### Supplied material:
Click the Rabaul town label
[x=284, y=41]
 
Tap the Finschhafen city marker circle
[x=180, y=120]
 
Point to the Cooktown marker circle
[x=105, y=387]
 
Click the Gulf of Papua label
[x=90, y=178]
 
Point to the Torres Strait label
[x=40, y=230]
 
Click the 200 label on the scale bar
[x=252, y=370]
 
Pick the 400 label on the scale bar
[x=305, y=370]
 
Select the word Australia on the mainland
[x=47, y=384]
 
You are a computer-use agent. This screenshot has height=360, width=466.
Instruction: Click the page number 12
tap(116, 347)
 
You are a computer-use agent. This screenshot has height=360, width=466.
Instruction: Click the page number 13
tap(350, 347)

==

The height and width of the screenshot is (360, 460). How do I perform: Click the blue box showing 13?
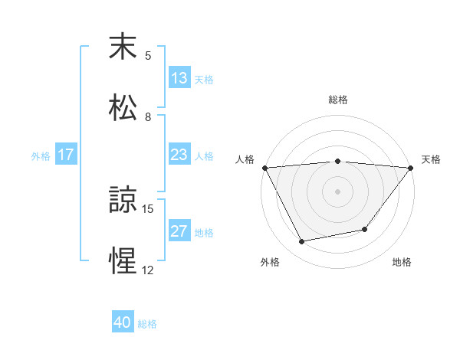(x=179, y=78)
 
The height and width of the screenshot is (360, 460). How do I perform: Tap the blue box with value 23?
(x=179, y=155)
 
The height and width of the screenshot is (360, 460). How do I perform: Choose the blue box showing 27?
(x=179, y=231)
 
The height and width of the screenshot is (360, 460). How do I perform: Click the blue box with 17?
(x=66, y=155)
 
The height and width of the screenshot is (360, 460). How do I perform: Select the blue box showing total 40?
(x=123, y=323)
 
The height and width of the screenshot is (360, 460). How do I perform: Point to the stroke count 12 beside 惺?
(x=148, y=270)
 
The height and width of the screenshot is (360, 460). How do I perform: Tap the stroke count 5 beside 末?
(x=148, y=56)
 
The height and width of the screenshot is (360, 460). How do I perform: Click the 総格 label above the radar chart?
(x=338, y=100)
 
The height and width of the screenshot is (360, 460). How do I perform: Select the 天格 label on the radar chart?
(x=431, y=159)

### Exercise:
Rewrite the listing starting at the line containing "with value 23?" and ending at the line containing "(x=431, y=159)", swapping "blue box" for "blue square" and changing nothing else. Give only those lines.

### Result:
The height and width of the screenshot is (360, 460). How do I perform: Tap the blue square with value 23?
(x=179, y=155)
 
The height and width of the screenshot is (360, 460). How do I perform: Choose the blue square showing 27?
(x=179, y=231)
 
The height and width of the screenshot is (360, 460). How do I perform: Click the blue square with 17?
(x=66, y=155)
 
The height and width of the screenshot is (360, 460). How do I perform: Select the blue square showing total 40?
(x=123, y=323)
 
The height and width of the screenshot is (360, 460). How do I perform: Point to the stroke count 12 beside 惺?
(x=148, y=270)
 
The height and width of the screenshot is (360, 460). How do I perform: Tap the stroke count 5 beside 末?
(x=148, y=56)
 
The height and width of the screenshot is (360, 460). How do I perform: Click the 総格 label above the radar chart?
(x=338, y=100)
 
The height and width of the screenshot is (360, 460). How do I perform: Select the 天格 label on the radar chart?
(x=431, y=159)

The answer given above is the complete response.